— Fragment dokumentu —
Poznaj Polskę i
jej sąsiadów z Polą Neis 

Rekord Polski w liczbie odwiedzonych muzeów, restauracji i atrakcyjnych miejsc.
Polish Czech English German Lithuanian Russian Slovak Ukrainian

Utworzono: 23.06.2014r.

Karczma Zamkowa w Czersku, woj. mazowieckie

Czersk. Karczma Zamkowa. Czersk. Karczma Zamkowa.

Czersk to dawne miasto, obecnie wieś położona w gminie Góra Kalwaria, w powiecie piaseczyńskim, w województwie mazowieckim. To jedno z najstarszych miast na Mazowszu, lokowane na prawie chełmińskim w poł. XIV w. Do dziś zachował się średniowieczny układ urbanistyczny z rynkiem i odchodzącymi od niego ulicami, wytyczony przez książąt mazowieckich przed 650 laty.

— Surowe dane —
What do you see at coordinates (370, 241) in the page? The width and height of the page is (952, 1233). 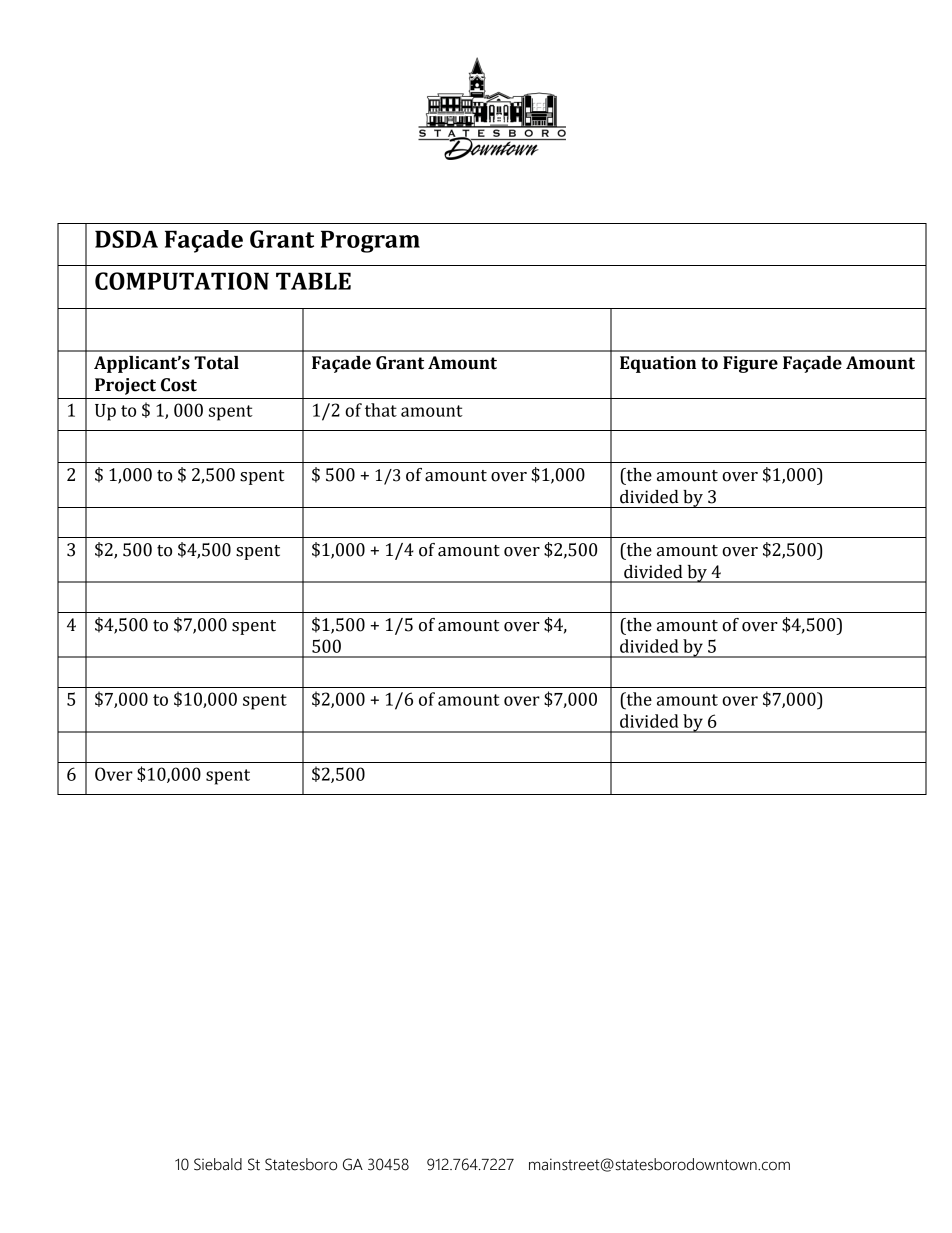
---
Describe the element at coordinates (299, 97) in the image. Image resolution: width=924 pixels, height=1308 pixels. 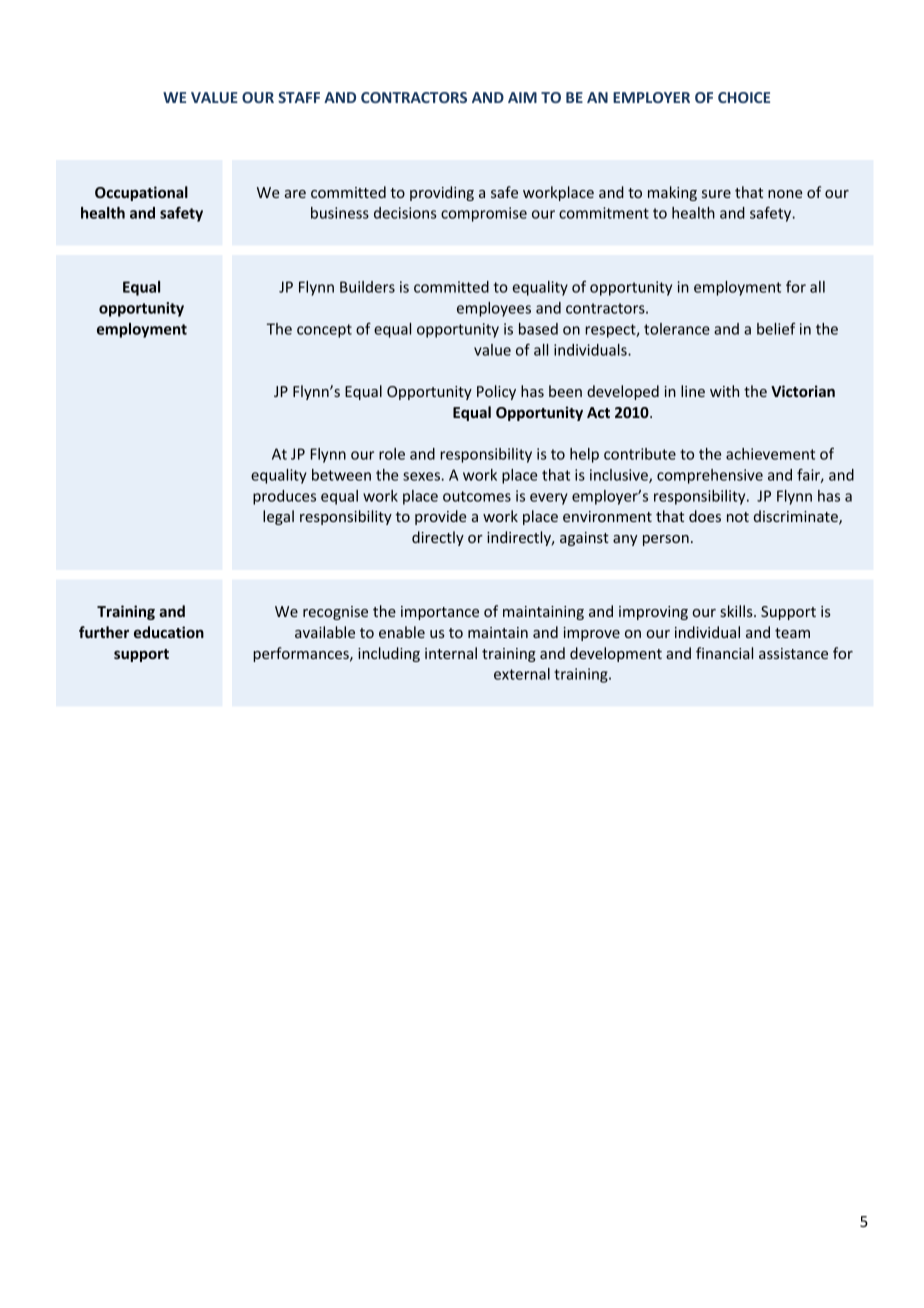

— Zadania —
a - W jakiej gminie leży Czersk według tekstu o Karczmie Zamkowej w Czersku?
b - Napisz dalszy ciąg tekstu o Karczmie Zamkowej w Czersku, zaczynając po jego ostatnim zdaniu.

— Udzielone odpowiedzi —
a - W gminie Góra Kalwaria.

b -
Współczesny Czersk znany jest z ruin średniowiecznego zamku książąt mazowieckich, które są główną atrakcją turystyczną tej małej i sennej miejscowości.

 

zamek

Już w XI w. obok warownego grodu na wysokiej skarpie wiślanej rozwijało się podgrodzie z targowiskiem. W Czersku spotykały się szlaki handlowe prowadzące na Ruś (dzisiejsza ul. Mostowa), Pomorze i Prusy (Trakt Zakroczymski, dzisiejsza ul. Warszawska) oraz na Śląsk (ul. Warecka), którymi przybywali kupcy z dalekich stron.

W XIV w. czerskie podgrodzie stało się miastem, a dawne targowisko - jego rynkiem. Świadczy o tym dokument księcia Siemowita III z 1350 r., który nazywa Czersk „civitas” (miasto). Książę Janusz I odnowił prawa miejskie Czerska w 1386 r., aby miasto zniszczone przez pożar „łatwiej mogło się podnieść i dzięki łasce Boskiej być zamieszkałym”.

rynek w czersku

Przy jednej z uliczek biegnących wokół rynku znajduje się karczma. Prostokątny budynek karczmy wyróżnia się odkrytą drewnianą werandą, która w sezonie pełni funkcję letniego ogródka.

Nad wejściem do lokalu jest drewniana tablica z wyrytym napisem: Karczma Czerska a.d. 1865.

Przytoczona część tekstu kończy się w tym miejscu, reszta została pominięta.